« Le parc de l’étang de l’Oulfa, c’est plus qu’un espace vert. C’est une respiration urbaine, un symbole d’équilibre écologique et de bien-être collectif ». Ce sont les termes utilisés par Soukaina Faris, chef du service communication de Casa Baïa, pour définir la vision du projet.

Selon elle, le parc est « pratiquement prêt à accueillir ses premiers visiteurs ». L’état d’avancement est très élevé, avec un « taux d’avancement physique qui atteint 98%, et un taux d’exécution budgétaire estimé à 67%« . Soukaina Faris, contactée par Médias24 pour faire le point sur l’avancement du projet, a souligné que ces chiffres « reflètent une gestion rigoureuse des ressources et une exécution fluide, sans dérive de planning ni de coûts majeurs. »

L’inauguration du 20 août prochain sera un « moment fort, symbolique, qui marquera la renaissance de ce site naturel exceptionnel », estime notre interlocutrice.

Le parc offrira une gamme complète d’aménagements, incluant de vastes espaces verts, des aires de jeux, des parcours sportifs, un skatepark, un observatoire et des promenades panoramiques.

Au cœur du projet, un « choix stratégique » a été fait pour « conserver l’étang dans son état naturel, en le valorisant sans le dénaturer. »

« La biodiversité est au cœur du projet », a expliqué Soukaina Faris, précisant qu’un travail de préservation de la faune et de la flore locales a été mené avec des experts. Le site sera également un espace pédagogique, avec des panneaux informatifs pour sensibiliser le public.

Plusieurs « mesures phares » ont été mises en place pour assurer une gestion durable : une palette végétale composée d’espèces locales peu gourmandes en eau, un système d’arrosage intelligent et une zone de compostage sur site pour produire un engrais naturel.

Le parc ne sera pas un simple lieu de contemplation, mais un véritable « lieu d’animation citoyenne » avec une programmation régulière d’ateliers nature, d’animations sportives et d’événements culturels en plein air.

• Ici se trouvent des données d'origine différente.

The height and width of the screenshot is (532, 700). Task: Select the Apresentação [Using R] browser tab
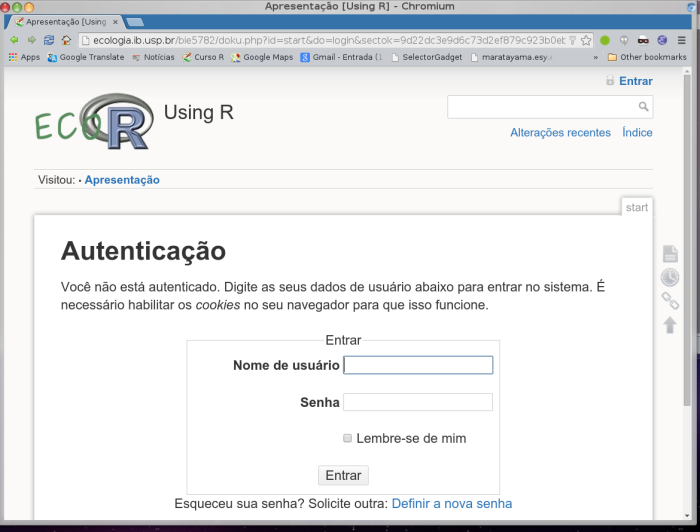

Ce projet, d’un « investissement global de 60 millions de DH« , est le fruit d’un partenariat entre la commune de Casablanca, la région Casablanca-Settat et le ministère de la Transition énergétique et du développement durable.

Concernant la gestion future, « elle sera assurée par la SDL Casablanca Baïa », a confirmé Soukaina Faris. Elle a précisé que « l’entreprise de réalisation reste engagée pendant 12 mois au titre de la garantie pour assurer la continuité et les ajustements éventuels ». Le choix s’est porté sur un « modèle public délégué, souple et réactif », permettant à Casablanca Baïa de piloter le site avec des standards élevés.